There is something about reading about people considering making stupid decisions when they know the right one that gives me anxiety and stress.  Probably because I liken it too much to my own self and how stupid it is to make sinful choices when I know what the good, right and true choices are.

But it also feels forced and tedious to me.  It is another way, a long drawn out and detailed way, of explaining original sin, and really the daily sin we encounter.

And it feels terrible.  Honestly terrible to consider that something so pure should become corrupted.  Even if the Lady makes the right decision, the decision to obey, she will never return to her original state of purity and innocence.  That has been forever tainted to some extent.  And where is the stupid King in all of this?  If Lewis is going to present this story in the context of patriarchal man who needs to protect the woman in his life, then by golly, that man had better be doing his job.

So perhaps I am merely reacting to exactly what Lewis hoped to present, but it’s hard to say.  Either way, this book is a struggle for me to read because I do not like it.  Perhaps I will change my mind by the end?

I was thinking about movies today.  There are two major divisions of movies, in my opinion.  One is the kind you want to watch by yourself, and the other is the kind you want to watch with another person.  I’m not sure what makes the distinction.
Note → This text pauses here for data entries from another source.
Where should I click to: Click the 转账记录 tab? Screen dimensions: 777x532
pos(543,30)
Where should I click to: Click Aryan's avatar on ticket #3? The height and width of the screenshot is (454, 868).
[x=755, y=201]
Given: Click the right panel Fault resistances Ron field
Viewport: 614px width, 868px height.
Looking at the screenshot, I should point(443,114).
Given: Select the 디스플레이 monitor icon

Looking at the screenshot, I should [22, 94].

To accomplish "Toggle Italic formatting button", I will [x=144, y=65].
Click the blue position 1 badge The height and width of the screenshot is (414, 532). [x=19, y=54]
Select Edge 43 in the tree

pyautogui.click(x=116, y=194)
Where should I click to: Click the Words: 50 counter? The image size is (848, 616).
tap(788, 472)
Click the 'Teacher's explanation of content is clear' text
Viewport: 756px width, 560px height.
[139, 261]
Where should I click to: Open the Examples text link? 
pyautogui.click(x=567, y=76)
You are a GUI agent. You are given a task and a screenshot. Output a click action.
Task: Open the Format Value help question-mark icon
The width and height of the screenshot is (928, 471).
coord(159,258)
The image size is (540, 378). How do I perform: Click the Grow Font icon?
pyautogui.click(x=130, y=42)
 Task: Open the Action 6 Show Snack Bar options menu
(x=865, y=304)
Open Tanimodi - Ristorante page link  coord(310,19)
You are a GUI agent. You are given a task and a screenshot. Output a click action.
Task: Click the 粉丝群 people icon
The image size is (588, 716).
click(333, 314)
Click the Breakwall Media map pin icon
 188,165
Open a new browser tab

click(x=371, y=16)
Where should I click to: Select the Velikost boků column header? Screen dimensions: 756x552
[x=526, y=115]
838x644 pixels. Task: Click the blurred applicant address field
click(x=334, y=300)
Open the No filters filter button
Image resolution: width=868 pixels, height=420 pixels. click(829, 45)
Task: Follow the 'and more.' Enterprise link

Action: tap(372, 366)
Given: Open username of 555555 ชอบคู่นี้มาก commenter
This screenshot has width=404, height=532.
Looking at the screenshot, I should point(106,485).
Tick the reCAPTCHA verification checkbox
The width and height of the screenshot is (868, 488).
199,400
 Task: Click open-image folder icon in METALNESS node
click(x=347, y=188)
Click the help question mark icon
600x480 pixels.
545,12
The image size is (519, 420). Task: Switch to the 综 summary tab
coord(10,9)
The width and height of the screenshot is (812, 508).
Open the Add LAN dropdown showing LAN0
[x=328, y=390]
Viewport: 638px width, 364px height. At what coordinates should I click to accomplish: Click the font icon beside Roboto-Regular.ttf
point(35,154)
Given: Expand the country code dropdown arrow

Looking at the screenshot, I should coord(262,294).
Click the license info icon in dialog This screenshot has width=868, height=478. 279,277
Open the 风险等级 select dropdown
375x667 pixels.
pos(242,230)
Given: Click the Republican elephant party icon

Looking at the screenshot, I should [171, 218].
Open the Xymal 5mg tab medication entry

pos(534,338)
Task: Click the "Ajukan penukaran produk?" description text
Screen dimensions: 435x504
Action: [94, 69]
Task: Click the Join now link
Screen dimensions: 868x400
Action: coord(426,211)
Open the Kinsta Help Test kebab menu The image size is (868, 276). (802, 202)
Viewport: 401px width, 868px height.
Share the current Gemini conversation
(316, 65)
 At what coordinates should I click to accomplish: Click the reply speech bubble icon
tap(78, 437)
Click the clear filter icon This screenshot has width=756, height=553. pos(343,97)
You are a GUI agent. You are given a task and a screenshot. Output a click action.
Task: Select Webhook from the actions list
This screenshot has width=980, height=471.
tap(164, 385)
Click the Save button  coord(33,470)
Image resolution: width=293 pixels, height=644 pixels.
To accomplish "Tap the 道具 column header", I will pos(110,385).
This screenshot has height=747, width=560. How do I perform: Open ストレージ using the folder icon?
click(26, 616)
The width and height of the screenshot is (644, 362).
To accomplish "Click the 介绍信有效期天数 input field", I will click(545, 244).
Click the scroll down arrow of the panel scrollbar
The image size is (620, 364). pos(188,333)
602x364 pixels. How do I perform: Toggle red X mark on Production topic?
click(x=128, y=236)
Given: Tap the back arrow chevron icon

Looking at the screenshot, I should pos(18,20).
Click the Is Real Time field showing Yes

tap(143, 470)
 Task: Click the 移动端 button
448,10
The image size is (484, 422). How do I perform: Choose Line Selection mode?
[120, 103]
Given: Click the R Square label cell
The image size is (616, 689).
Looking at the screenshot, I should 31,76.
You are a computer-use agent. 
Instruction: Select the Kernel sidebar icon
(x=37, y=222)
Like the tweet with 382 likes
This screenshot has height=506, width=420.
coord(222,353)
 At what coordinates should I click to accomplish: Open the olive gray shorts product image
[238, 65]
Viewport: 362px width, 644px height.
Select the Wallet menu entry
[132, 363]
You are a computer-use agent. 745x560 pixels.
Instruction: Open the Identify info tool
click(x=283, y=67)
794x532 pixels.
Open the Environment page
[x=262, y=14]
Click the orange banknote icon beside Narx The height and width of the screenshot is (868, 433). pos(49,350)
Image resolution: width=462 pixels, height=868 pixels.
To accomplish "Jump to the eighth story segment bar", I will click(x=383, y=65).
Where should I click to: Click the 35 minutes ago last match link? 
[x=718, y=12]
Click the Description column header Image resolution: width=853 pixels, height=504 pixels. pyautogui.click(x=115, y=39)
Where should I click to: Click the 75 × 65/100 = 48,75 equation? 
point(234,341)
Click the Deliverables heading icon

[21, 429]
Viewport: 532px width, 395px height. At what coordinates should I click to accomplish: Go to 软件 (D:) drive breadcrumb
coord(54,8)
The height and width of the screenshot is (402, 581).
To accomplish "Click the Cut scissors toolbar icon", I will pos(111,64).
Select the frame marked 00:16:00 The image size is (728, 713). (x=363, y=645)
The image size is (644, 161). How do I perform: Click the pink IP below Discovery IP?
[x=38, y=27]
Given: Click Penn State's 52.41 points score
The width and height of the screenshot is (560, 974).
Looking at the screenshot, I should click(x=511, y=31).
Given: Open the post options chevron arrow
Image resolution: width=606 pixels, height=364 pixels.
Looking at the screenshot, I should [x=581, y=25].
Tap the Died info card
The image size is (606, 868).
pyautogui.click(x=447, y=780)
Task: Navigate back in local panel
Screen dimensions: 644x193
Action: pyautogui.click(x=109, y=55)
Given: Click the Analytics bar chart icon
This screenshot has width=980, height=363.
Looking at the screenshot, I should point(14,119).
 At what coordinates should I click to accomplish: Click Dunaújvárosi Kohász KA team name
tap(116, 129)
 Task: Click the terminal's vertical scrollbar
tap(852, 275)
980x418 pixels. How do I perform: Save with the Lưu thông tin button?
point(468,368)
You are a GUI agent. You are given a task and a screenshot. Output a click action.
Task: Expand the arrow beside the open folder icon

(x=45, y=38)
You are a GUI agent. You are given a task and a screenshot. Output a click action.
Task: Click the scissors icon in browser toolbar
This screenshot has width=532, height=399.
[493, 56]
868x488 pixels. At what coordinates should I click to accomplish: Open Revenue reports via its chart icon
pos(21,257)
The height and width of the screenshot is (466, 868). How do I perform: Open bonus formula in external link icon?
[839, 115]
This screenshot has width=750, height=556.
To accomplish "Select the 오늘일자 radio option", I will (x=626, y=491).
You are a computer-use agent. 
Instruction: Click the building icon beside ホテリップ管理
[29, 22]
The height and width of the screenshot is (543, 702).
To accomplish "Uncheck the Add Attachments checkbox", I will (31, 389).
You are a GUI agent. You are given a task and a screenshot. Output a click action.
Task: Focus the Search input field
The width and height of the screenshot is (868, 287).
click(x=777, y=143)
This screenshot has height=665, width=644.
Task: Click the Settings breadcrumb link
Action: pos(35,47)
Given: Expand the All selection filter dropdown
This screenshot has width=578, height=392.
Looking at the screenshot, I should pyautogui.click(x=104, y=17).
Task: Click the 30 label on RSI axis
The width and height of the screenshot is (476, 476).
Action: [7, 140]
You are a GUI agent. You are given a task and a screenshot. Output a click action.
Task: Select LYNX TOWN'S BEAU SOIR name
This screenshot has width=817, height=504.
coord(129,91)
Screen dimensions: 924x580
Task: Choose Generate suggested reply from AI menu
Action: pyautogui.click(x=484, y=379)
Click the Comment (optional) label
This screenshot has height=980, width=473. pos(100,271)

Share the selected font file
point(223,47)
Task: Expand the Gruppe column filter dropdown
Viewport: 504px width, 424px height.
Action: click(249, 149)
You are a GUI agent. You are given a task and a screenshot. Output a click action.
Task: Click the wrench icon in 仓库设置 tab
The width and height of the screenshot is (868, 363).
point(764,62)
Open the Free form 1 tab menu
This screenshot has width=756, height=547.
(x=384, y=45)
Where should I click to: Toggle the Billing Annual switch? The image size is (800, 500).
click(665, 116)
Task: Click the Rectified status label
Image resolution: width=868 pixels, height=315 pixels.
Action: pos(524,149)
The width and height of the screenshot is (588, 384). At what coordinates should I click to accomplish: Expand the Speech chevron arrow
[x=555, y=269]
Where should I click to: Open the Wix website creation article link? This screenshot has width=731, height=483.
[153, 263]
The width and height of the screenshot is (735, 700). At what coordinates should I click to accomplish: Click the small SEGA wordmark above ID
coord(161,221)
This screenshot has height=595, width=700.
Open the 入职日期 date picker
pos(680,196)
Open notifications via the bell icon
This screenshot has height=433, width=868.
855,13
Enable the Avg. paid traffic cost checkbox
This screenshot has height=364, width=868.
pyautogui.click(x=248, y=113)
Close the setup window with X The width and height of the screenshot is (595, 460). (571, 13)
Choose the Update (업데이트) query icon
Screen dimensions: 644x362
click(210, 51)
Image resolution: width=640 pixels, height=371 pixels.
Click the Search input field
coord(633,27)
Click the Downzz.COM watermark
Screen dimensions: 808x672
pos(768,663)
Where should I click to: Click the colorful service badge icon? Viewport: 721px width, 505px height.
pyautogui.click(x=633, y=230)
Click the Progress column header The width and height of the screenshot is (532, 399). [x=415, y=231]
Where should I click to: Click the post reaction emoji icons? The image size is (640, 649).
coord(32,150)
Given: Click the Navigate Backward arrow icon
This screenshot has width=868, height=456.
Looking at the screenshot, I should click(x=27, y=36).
Last night I tried out the home community group I’ve been talking about.  I won’t be able to go again for a couple weeks because I’ll be out of town, but I had a delightful time.  I knew four other people there, which was great, and the others seemed really friendly.  It wasn’t a normal meeting, as during the summer they’re just social gatherings, but I think it will be a good fit.  Although, at the end of the evening, a whole bunch of them ended up singing karaoke, which is never something I participate in, but it was quite enjoyable to observe.  It’s always interesting to see people in unexpected contexts.

Life has been taking some upward turns.  I like it.

I think that whenever I get anxious about life, I start daydreaming about new adventures.  It’s my coping mechanism.  So I think about where I could move, what I could do instead, what drastic changes I could make.  And I’m pretty sure that the Midwest always seems like a good idea.

If I moved to Duluth, MN, I could find a one bedroom apartment for in between $500-$600.  And I’m sure I could easily find a job.  The biggest attraction, naturally, being the bearded, flannel plaid wearing, ice fishing men.  (They are there; don’t deny it.)

If I moved to Deerfield, IL, I could attend TEDS, going further into debt, but at a much more academically inclined school. (I’ve considered them for a ThM, if I should ever get one.)

Or sometimes I consider going back into Nursing.  I could do that here, or nearly anywhere.  But I don’t think I want to be a nurse so much as I want to know I can support myself.

A year isn’t much time.  And that’s when I’ll be done with my MABS.  I like the life I’m building here; I’d like to stay when I’m done.  But I suppose a lot just depends on what God throws my way.